• _Task goal_
Character for character, give back every line below.

• _Records excerpted from a collection_
******************************

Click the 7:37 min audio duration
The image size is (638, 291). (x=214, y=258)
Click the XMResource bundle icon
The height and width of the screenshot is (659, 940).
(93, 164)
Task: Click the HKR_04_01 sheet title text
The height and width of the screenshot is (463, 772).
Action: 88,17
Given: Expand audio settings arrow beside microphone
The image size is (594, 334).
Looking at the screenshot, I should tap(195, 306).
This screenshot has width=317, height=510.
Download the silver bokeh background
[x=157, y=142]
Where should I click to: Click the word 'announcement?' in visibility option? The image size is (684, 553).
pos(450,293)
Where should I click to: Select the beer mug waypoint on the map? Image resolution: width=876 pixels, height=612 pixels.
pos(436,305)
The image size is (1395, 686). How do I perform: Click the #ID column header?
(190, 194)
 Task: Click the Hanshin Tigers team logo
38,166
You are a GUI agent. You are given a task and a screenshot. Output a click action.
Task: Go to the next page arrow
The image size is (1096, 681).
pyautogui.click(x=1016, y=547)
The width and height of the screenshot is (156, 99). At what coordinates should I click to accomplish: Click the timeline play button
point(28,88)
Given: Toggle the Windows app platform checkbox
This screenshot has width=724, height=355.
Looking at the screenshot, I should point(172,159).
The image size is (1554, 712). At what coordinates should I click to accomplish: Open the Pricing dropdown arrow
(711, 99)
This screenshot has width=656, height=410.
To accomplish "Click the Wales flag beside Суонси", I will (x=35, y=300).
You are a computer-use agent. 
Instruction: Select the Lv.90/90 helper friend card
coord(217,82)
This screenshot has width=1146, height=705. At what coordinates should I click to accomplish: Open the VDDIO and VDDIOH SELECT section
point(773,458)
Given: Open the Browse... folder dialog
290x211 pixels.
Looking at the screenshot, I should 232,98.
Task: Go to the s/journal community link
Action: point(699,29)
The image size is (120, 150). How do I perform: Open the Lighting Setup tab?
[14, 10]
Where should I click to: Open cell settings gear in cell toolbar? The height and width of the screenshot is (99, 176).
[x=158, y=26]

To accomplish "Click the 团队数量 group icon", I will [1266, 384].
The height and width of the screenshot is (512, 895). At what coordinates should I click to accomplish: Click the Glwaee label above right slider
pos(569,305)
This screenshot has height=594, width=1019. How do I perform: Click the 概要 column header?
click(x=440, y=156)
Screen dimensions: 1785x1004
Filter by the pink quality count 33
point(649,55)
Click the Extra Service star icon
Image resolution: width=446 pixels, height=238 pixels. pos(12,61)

******************************

• _Response_
Click the 7:37 min audio duration
The image size is (638, 291). (x=214, y=258)
Click the XMResource bundle icon
The height and width of the screenshot is (659, 940).
(93, 164)
Task: Click the HKR_04_01 sheet title text
The height and width of the screenshot is (463, 772).
Action: 88,17
Given: Expand audio settings arrow beside microphone
The image size is (594, 334).
Looking at the screenshot, I should tap(195, 306).
This screenshot has width=317, height=510.
Download the silver bokeh background
[x=157, y=142]
Where should I click to: Click the word 'announcement?' in visibility option? The image size is (684, 553).
pos(450,293)
Where should I click to: Select the beer mug waypoint on the map? Image resolution: width=876 pixels, height=612 pixels.
pos(436,305)
The image size is (1395, 686). How do I perform: Click the #ID column header?
(190, 194)
 Task: Click the Hanshin Tigers team logo
38,166
You are a GUI agent. You are given a task and a screenshot. Output a click action.
Task: Go to the next page arrow
The image size is (1096, 681).
pyautogui.click(x=1016, y=547)
The width and height of the screenshot is (156, 99). At what coordinates should I click to accomplish: Click the timeline play button
point(28,88)
Given: Toggle the Windows app platform checkbox
This screenshot has width=724, height=355.
Looking at the screenshot, I should point(172,159).
The image size is (1554, 712). At what coordinates should I click to accomplish: Open the Pricing dropdown arrow
(711, 99)
This screenshot has width=656, height=410.
To accomplish "Click the Wales flag beside Суонси", I will (x=35, y=300).
You are a computer-use agent. 
Instruction: Select the Lv.90/90 helper friend card
coord(217,82)
This screenshot has width=1146, height=705. At what coordinates should I click to accomplish: Open the VDDIO and VDDIOH SELECT section
point(773,458)
Given: Open the Browse... folder dialog
290x211 pixels.
Looking at the screenshot, I should 232,98.
Task: Go to the s/journal community link
Action: point(699,29)
The image size is (120, 150). How do I perform: Open the Lighting Setup tab?
[14, 10]
Where should I click to: Open cell settings gear in cell toolbar? The height and width of the screenshot is (99, 176).
[x=158, y=26]

To accomplish "Click the 团队数量 group icon", I will [1266, 384].
The height and width of the screenshot is (512, 895). At what coordinates should I click to accomplish: Click the Glwaee label above right slider
pos(569,305)
This screenshot has height=594, width=1019. How do I perform: Click the 概要 column header?
click(x=440, y=156)
Screen dimensions: 1785x1004
Filter by the pink quality count 33
point(649,55)
Click the Extra Service star icon
Image resolution: width=446 pixels, height=238 pixels. pos(12,61)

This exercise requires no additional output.